WHAT THE TASK ASKS:
Run through the data and copy out every line that mentions the word "icon".

======== INPUT

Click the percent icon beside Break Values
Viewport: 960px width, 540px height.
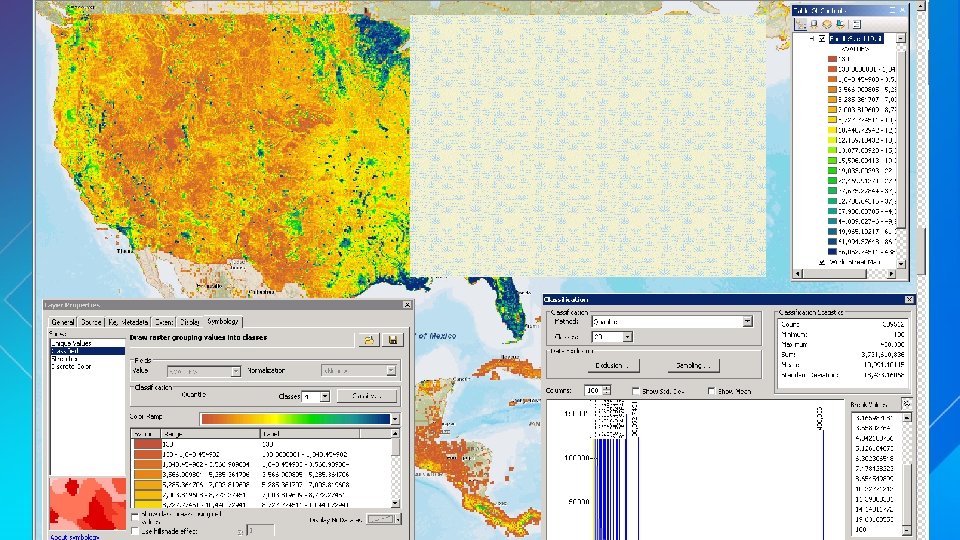pyautogui.click(x=906, y=402)
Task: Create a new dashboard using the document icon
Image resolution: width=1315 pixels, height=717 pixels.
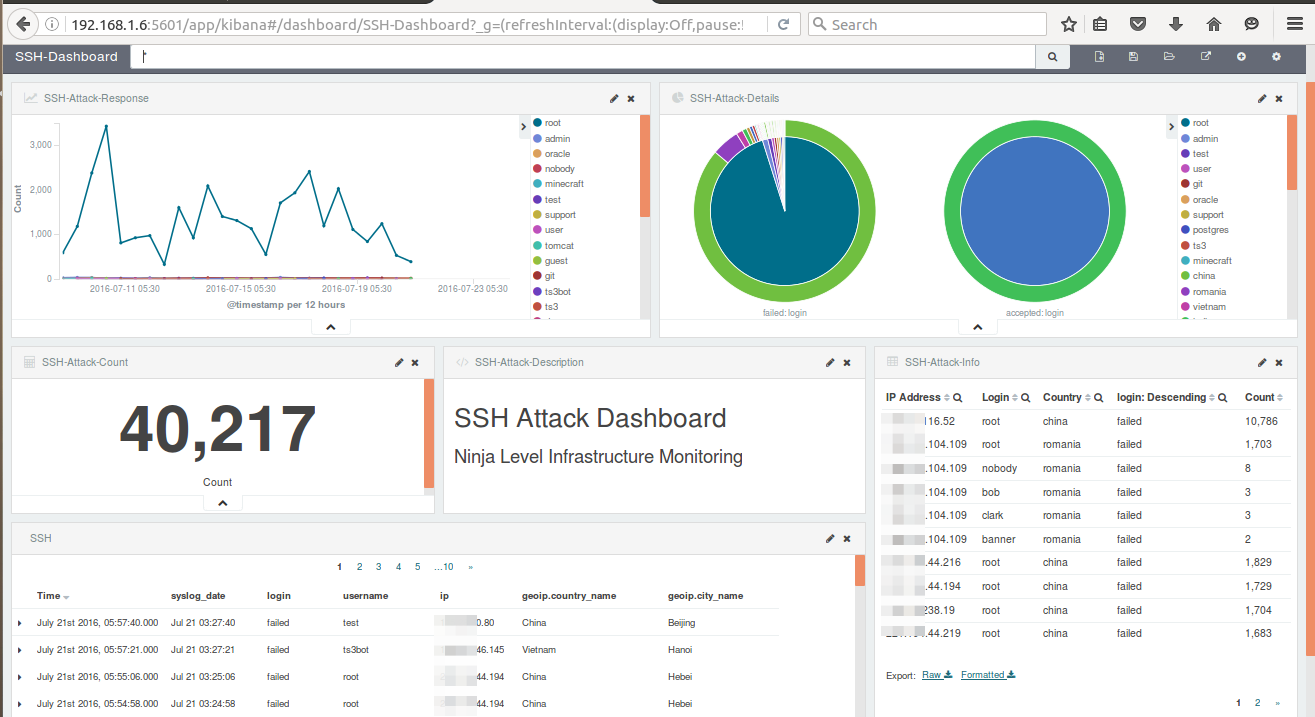Action: [x=1098, y=56]
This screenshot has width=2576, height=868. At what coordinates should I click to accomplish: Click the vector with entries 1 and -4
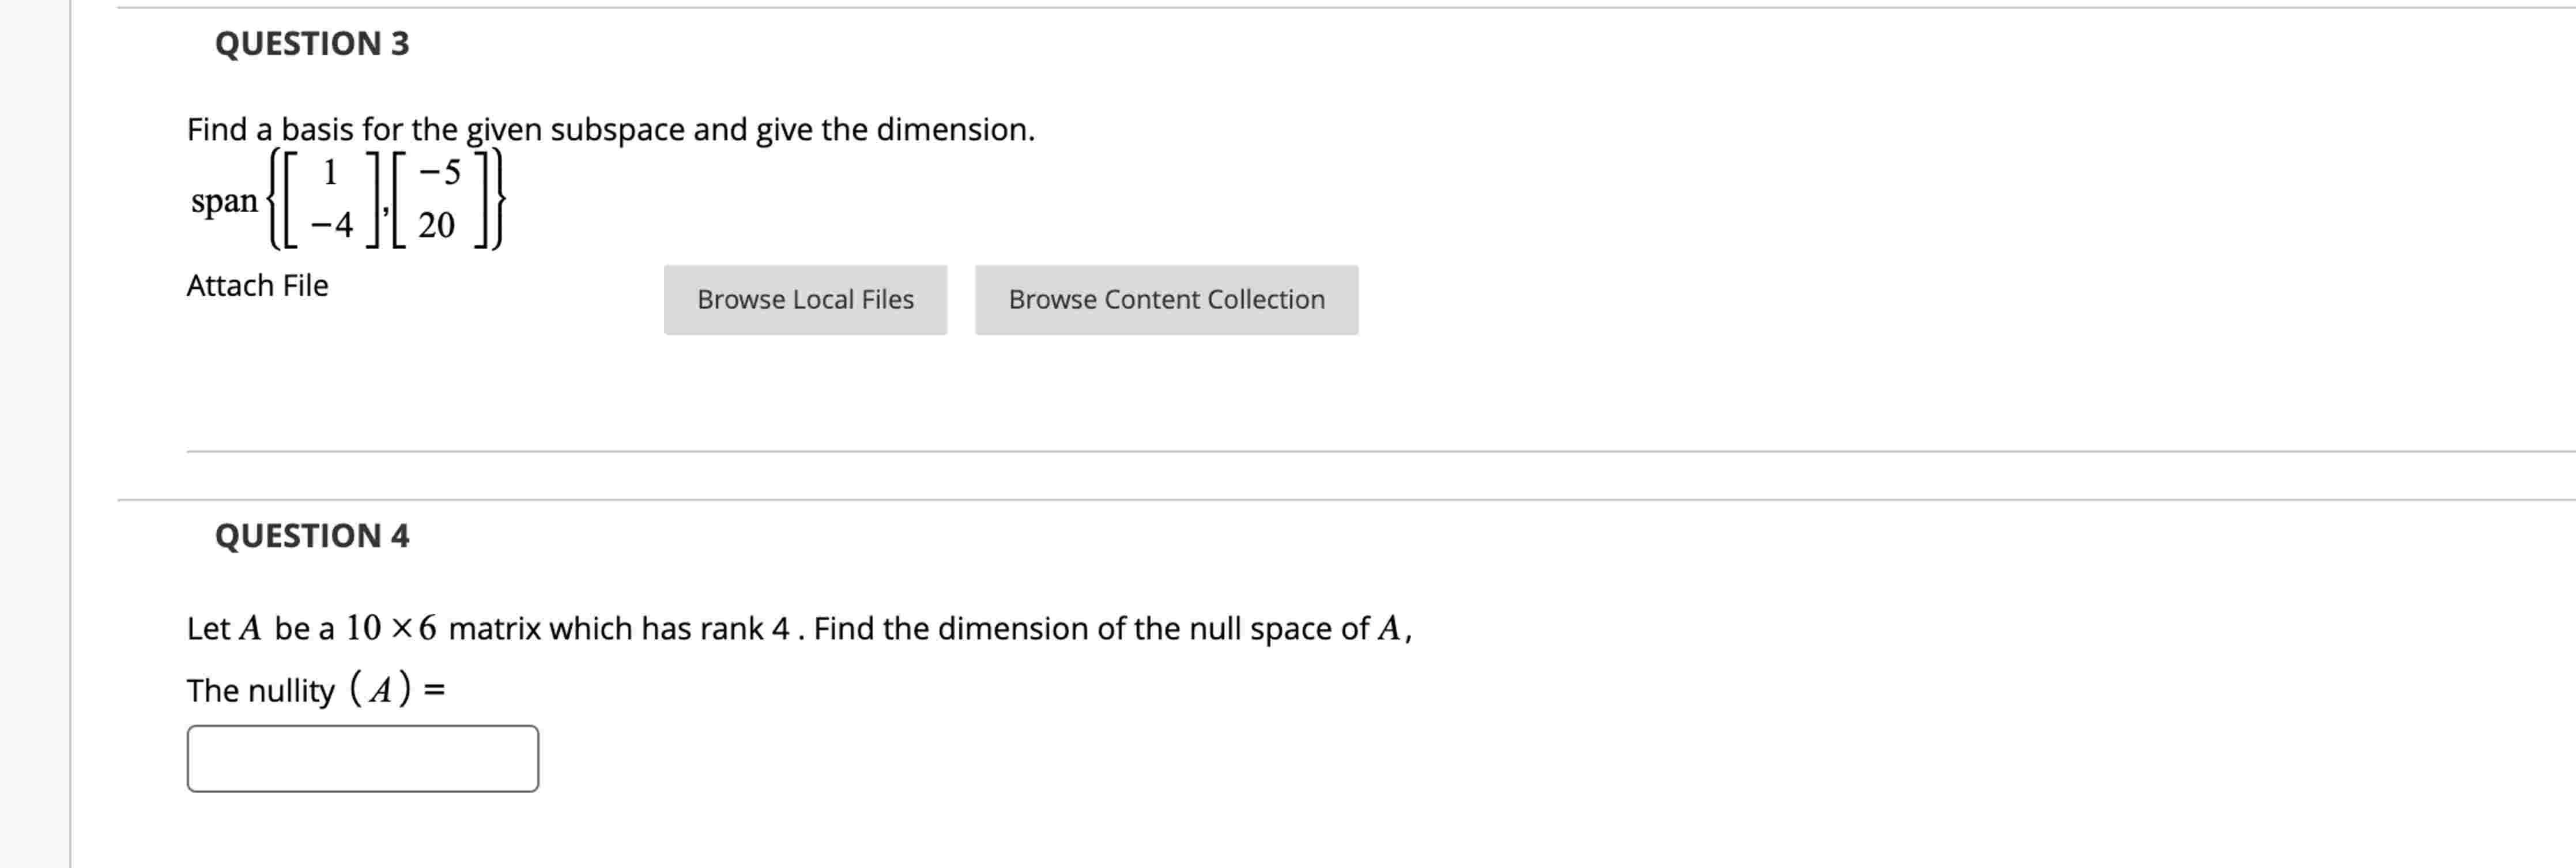330,200
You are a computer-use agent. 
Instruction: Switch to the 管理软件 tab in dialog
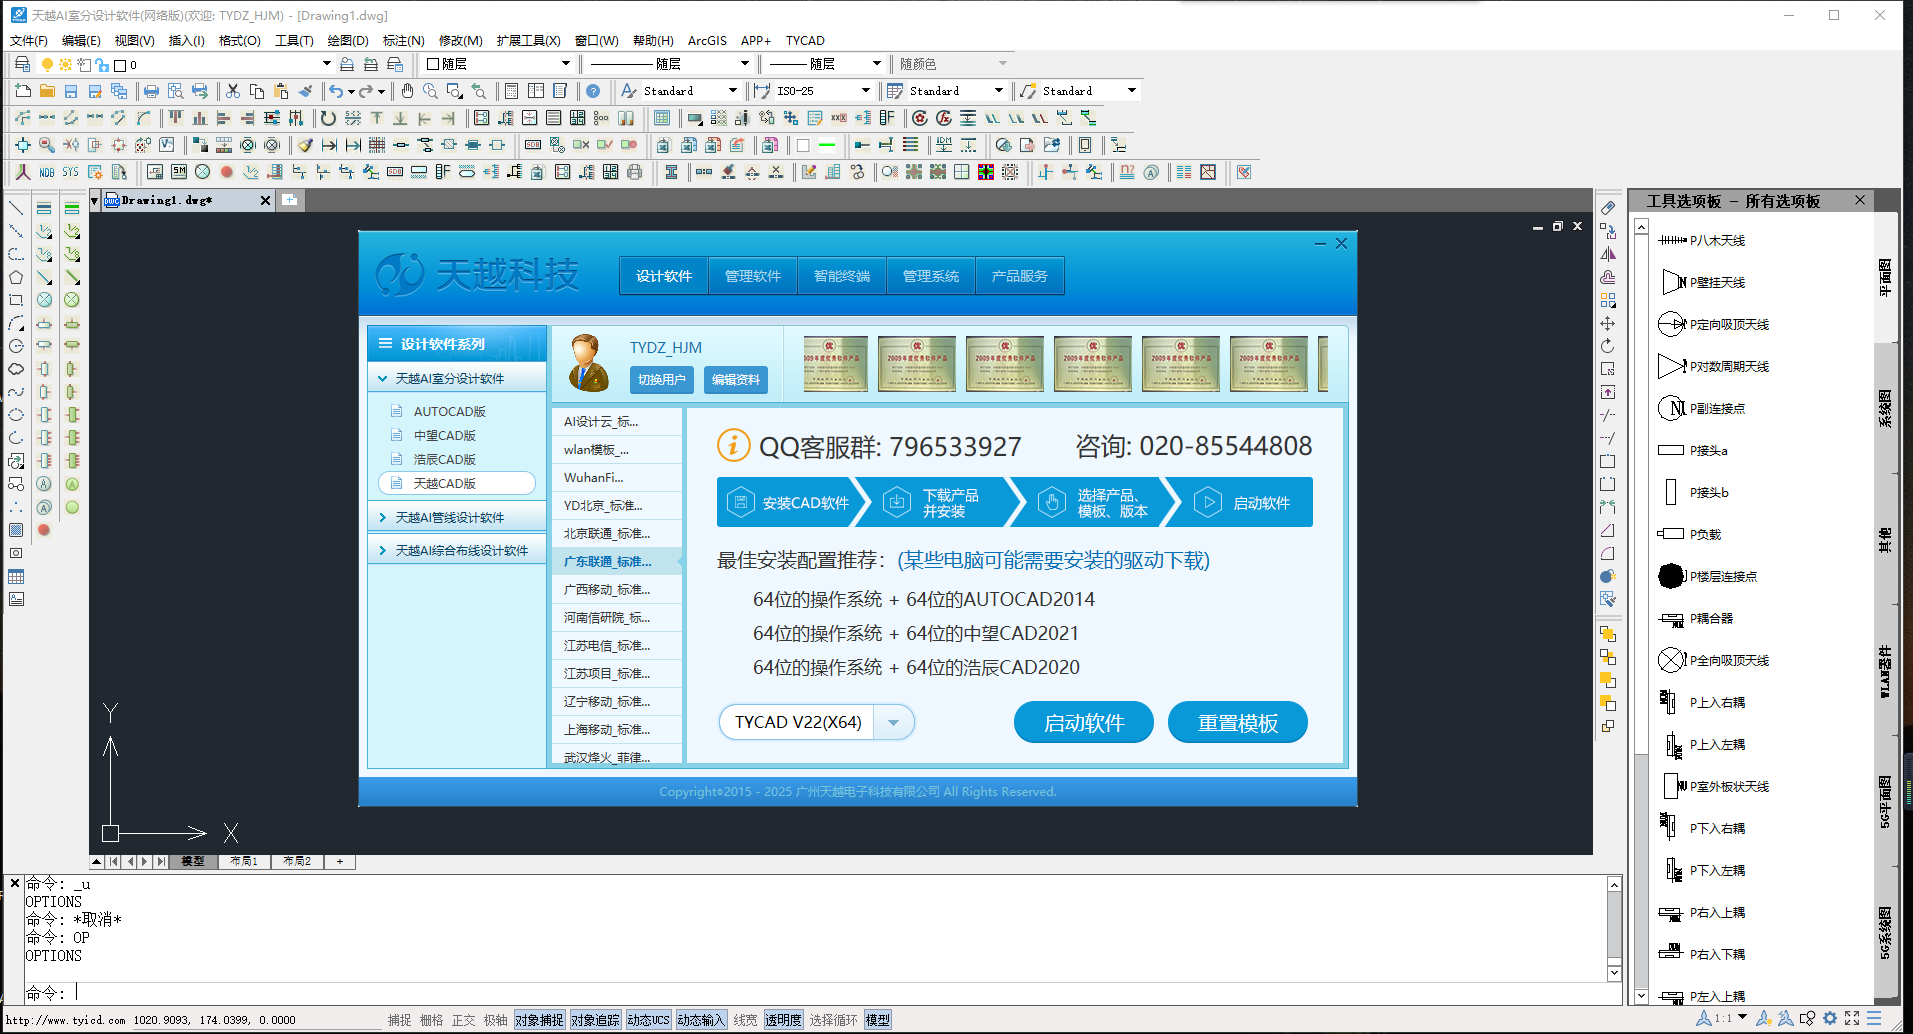[752, 276]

================

EXERCISE RESULT:
Click the percent icon beside Break Values
Task: Create a new dashboard using the document icon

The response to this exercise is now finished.